[JOB 1]
In the GUADEC fee message, what is the Student/Hobbyist registration fee in euros?
[JOB 2]
Print the part of the GUADEC fee message from "Besides, if a" to "let it stand.".

===== SELECTION

Re: GUADEC registration fee




EUR 229 is not a large sum of money in (most) corporate books. Compared to airfare to Norway, it's a drop in the bucket.  I've seen shorter, less useful conferences with fees in the thousands.

Besides, if a "professional" can't pay (or get their employer to pay) they can file subsidy requests, or say they're attending as hobbyists.  "Sure, I'm a programmer, but I also do this in my free time, and I'm representing myself, not my job, at the show." What are we going to do, run background checks on everyone who signs up as a hobbyist or student?

I say, let it stand.

a.

On Mon, 2004-04-19 at 19:15 +0100, Mark McLoughlin wrote:
Hey,
	As people start registering for GUADEC this is bound to come up again
and again, so we may as well have a discussion here.

	See the registration fees on:

https://www.filonova.no/konferanser/guadec/registration.php

Professional                NOK 2000 / EUR 229 / USD 287
Student/Hobbyist            NOK 200  / EUR 23  / USD 29
Free registration request   See subsidy section below

	(The bit I'm commenting on is the "professional" fee - a large wad of
cash in anyone's book)

==========
===== DATASET ROWS

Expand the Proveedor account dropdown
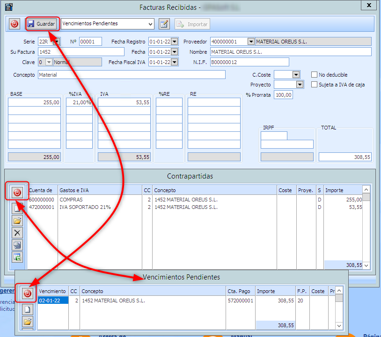pos(251,42)
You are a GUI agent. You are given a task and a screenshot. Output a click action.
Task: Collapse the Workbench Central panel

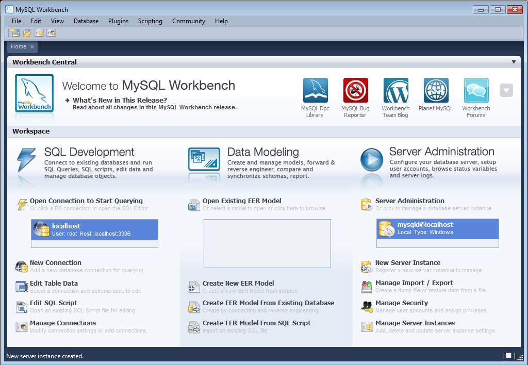click(x=514, y=62)
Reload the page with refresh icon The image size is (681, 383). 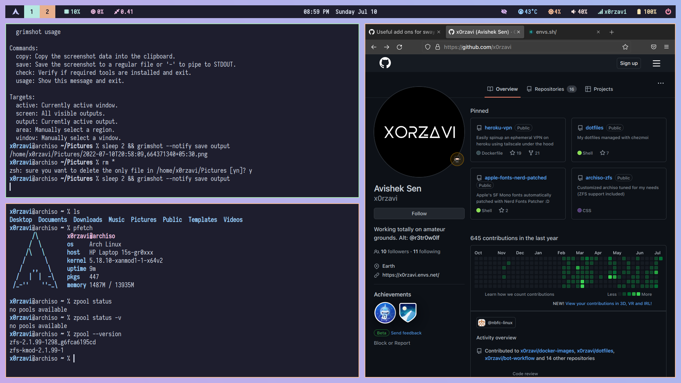click(x=399, y=47)
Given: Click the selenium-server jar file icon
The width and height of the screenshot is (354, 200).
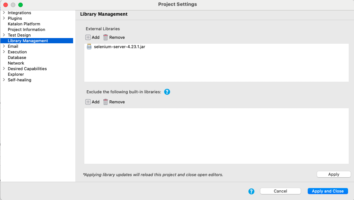Looking at the screenshot, I should [x=89, y=47].
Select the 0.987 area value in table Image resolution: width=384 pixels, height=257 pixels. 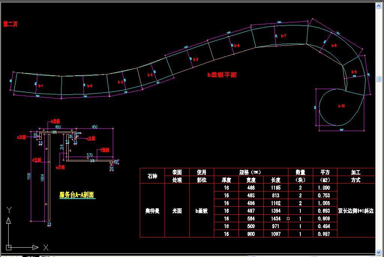[324, 234]
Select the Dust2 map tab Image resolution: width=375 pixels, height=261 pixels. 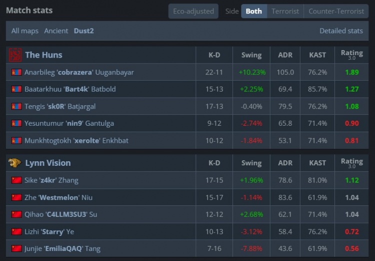[84, 31]
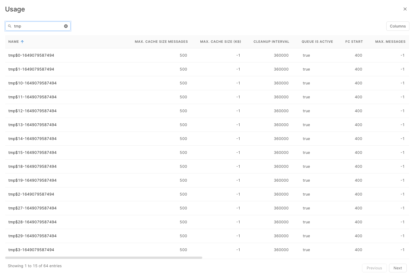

==========

[EXERCISE RESPONSE 1]
EUR 23

[EXERCISE RESPONSE 2]
Besides, if a "professional" can't pay (or get their employer to pay) they can file subsidy requests, or say they're attending as hobbyists.  "Sure, I'm a programmer, but I also do this in my free time, and I'm representing myself, not my job, at the show." What are we going to do, run background checks on everyone who signs up as a hobbyist or student?

I say, let it stand.